■ **Directions**: Pictures aside, reproduce exactly and only the lines below, starting at the one containing "This screenshot has" and ending at the last line.

[Stored items]
________________________
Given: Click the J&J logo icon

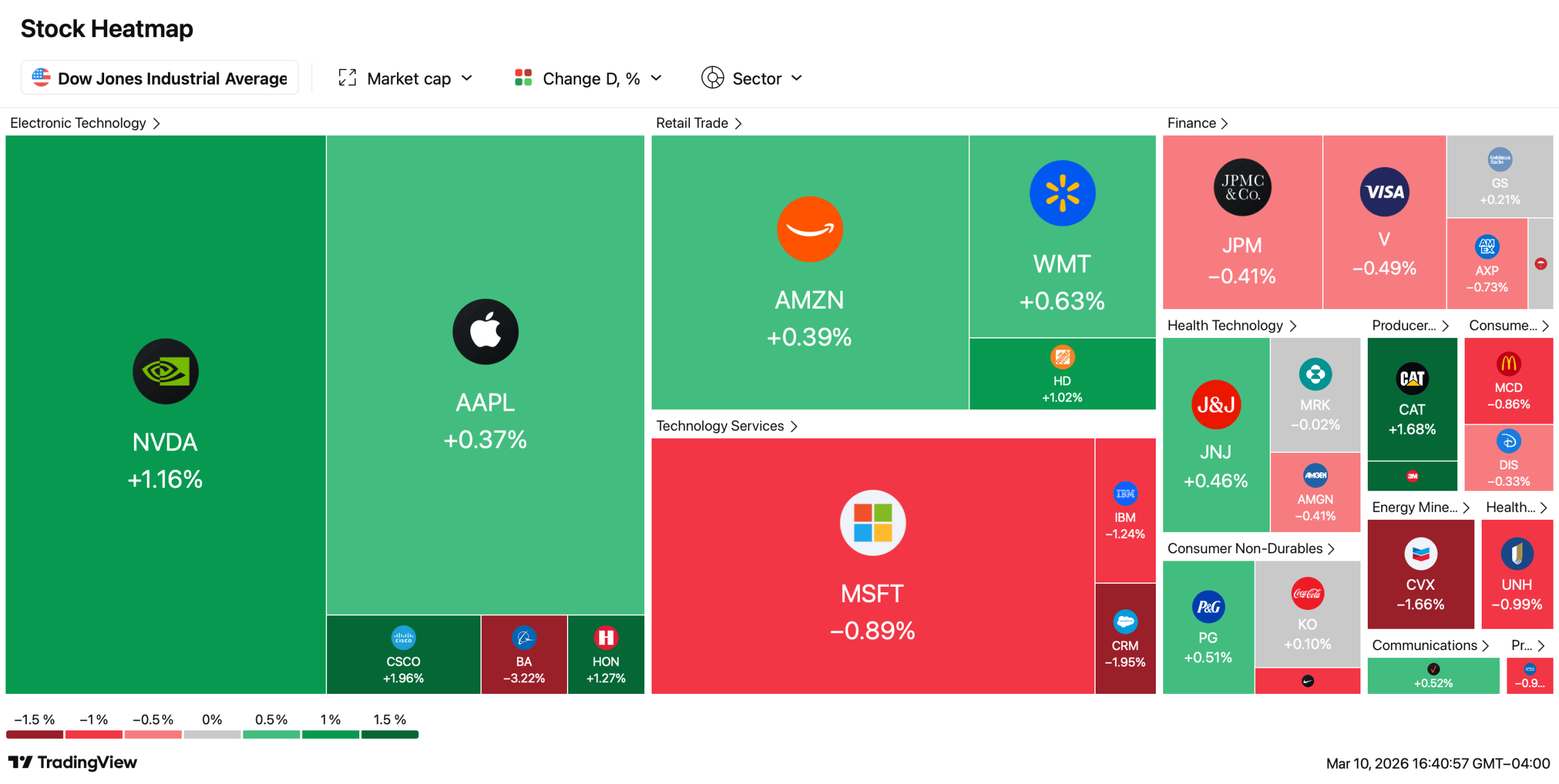Looking at the screenshot, I should pyautogui.click(x=1216, y=405).
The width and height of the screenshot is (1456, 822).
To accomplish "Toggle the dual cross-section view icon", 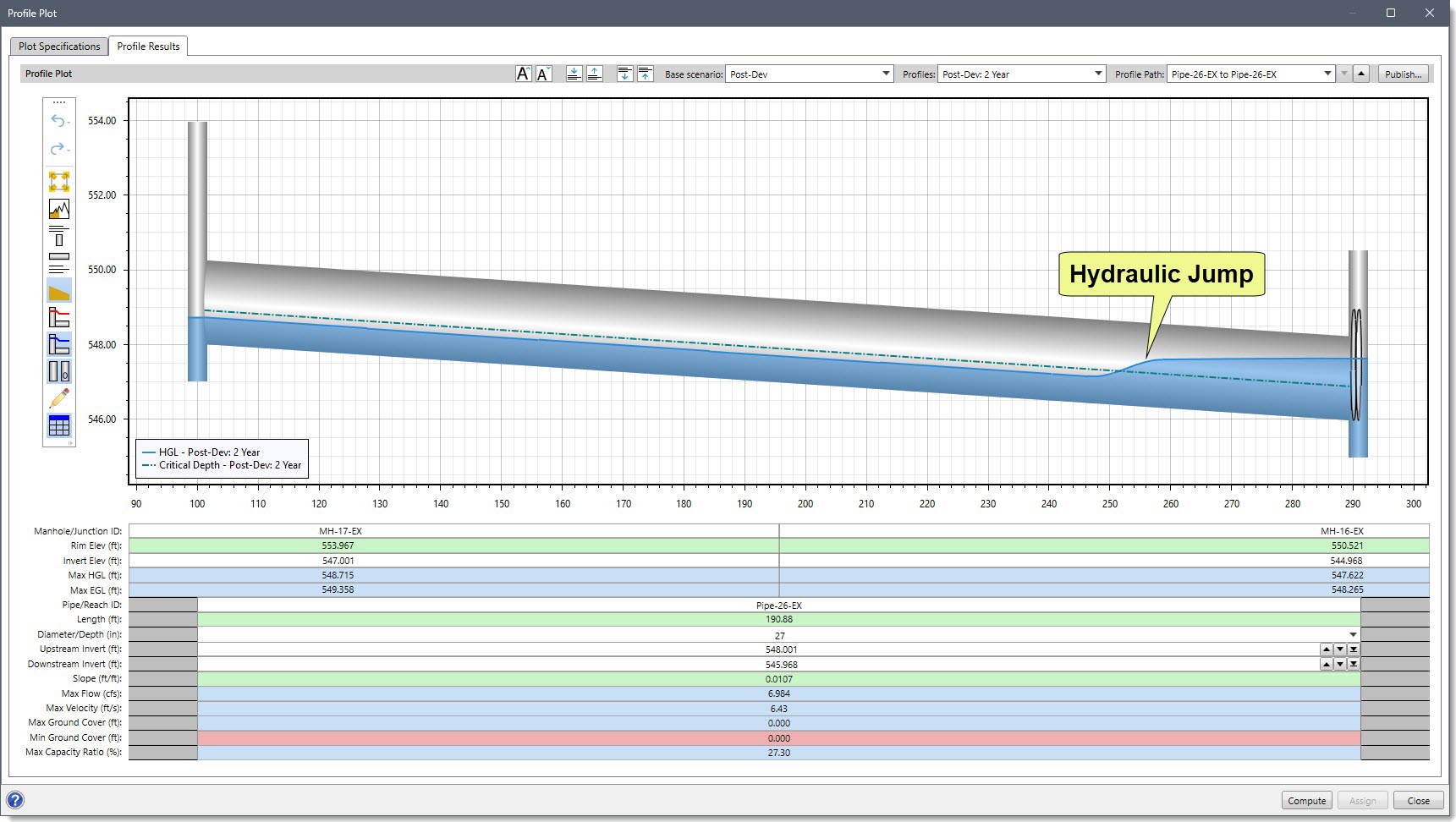I will 58,370.
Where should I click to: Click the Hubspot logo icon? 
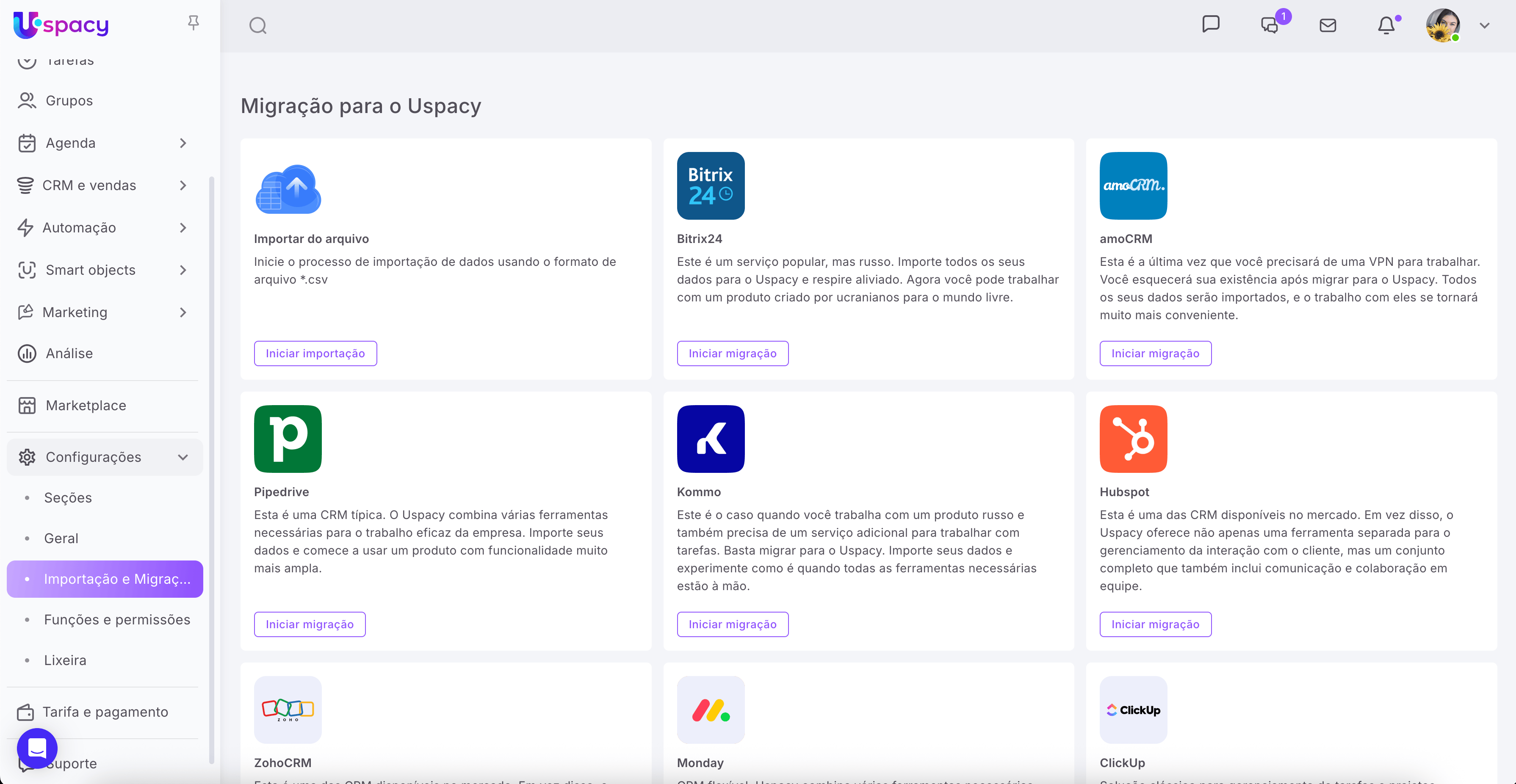click(x=1133, y=439)
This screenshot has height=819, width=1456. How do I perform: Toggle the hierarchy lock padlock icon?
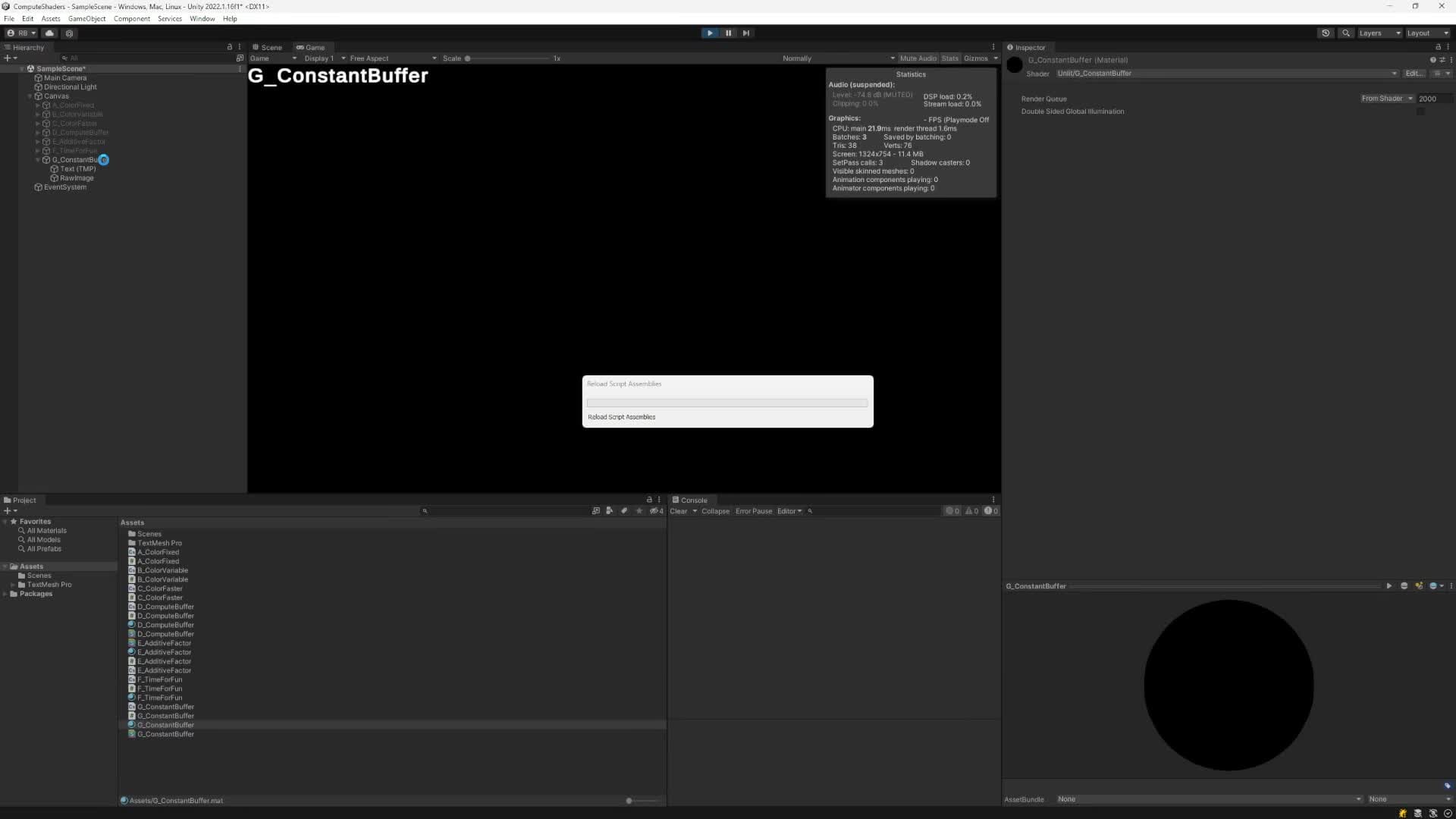(x=230, y=46)
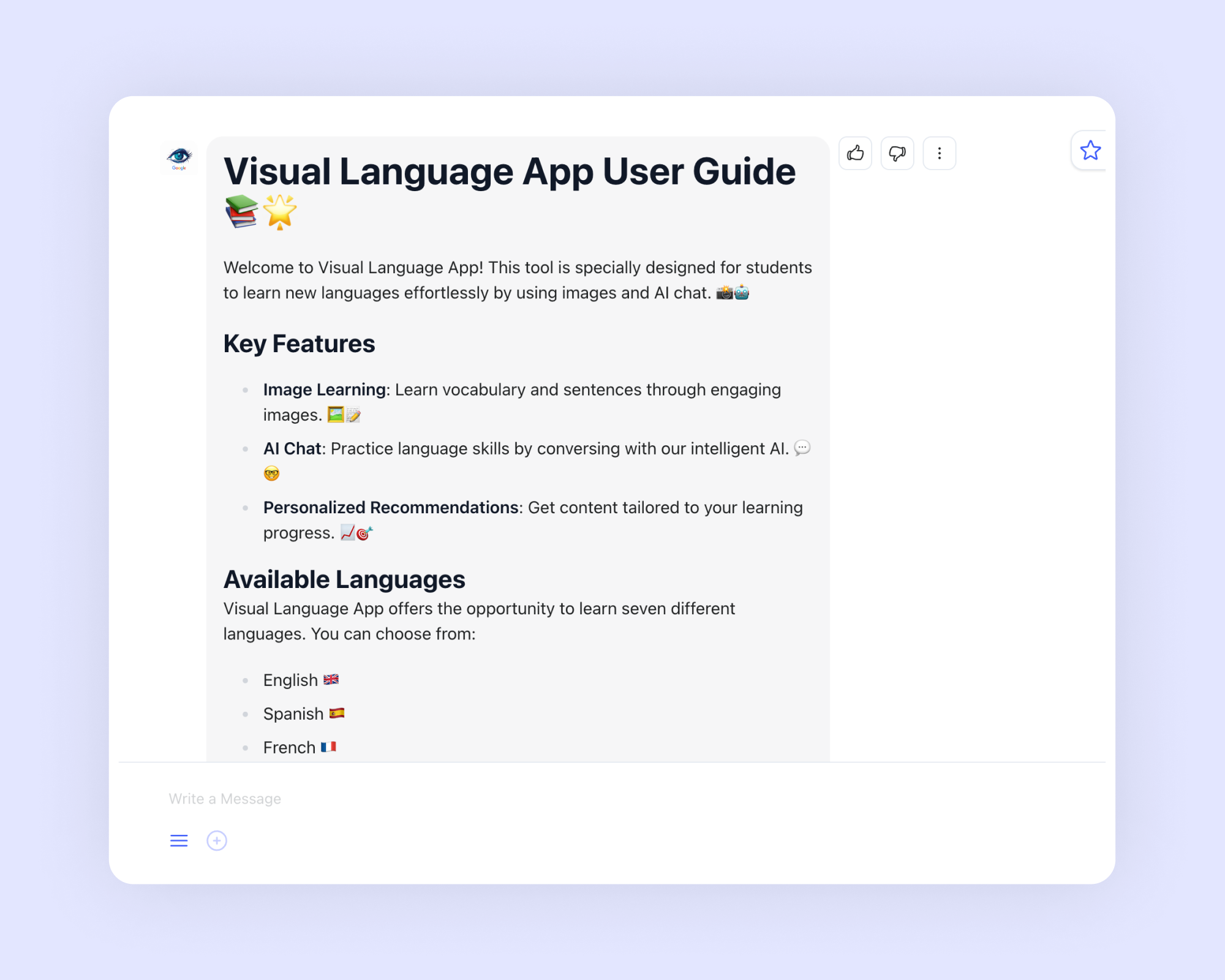The image size is (1225, 980).
Task: Give a thumbs down to the response
Action: (897, 153)
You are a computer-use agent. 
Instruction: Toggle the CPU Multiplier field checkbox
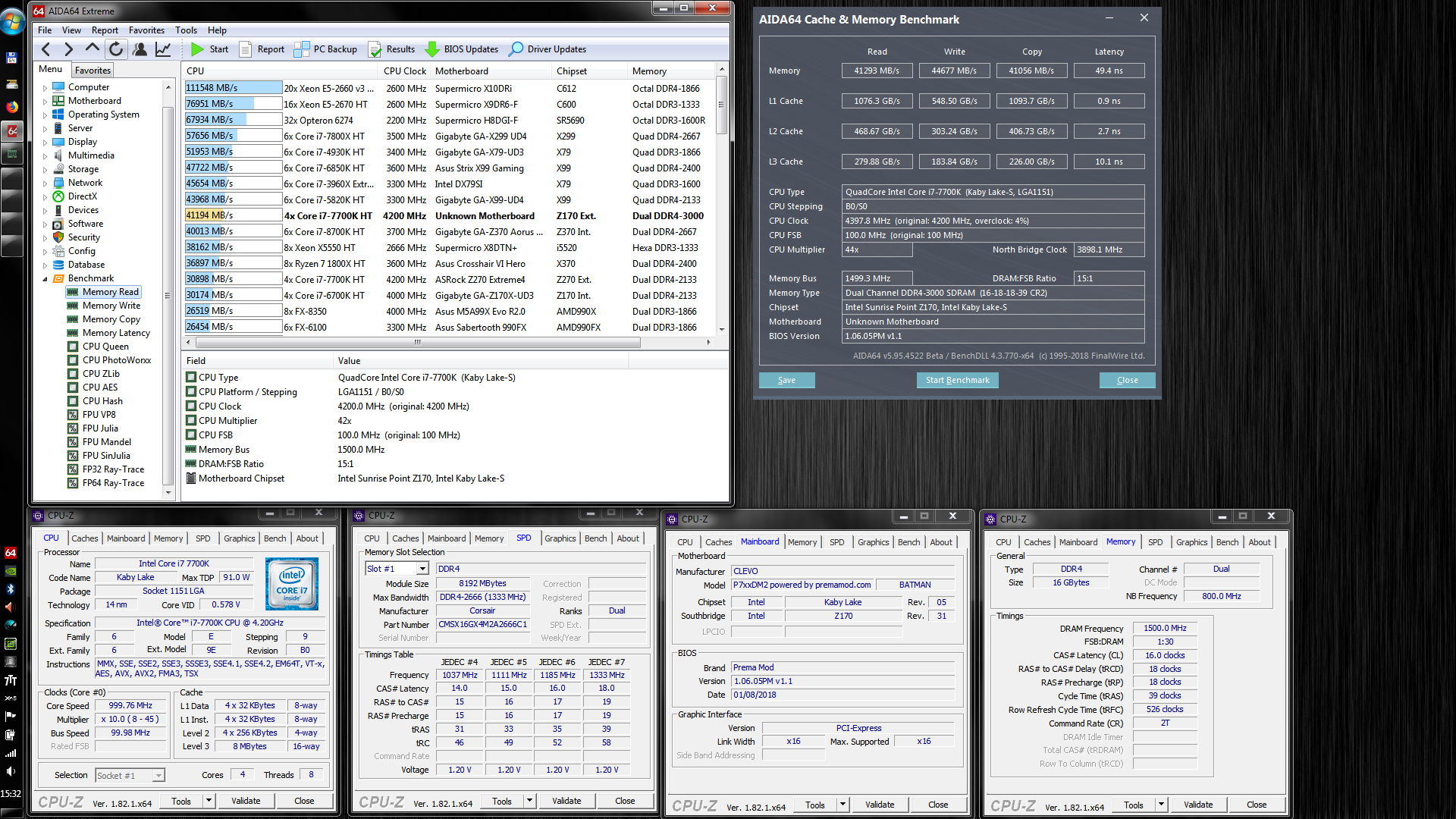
________________________
■ **Your response**:
This screenshot has height=819, width=1456. How do I perform: Toggle the hierarchy lock padlock icon?
(x=230, y=46)
The image size is (1225, 980).
Task: Give a thumbs down to the response
Action: (897, 153)
You are a computer-use agent. 
Instruction: Toggle the CPU Multiplier field checkbox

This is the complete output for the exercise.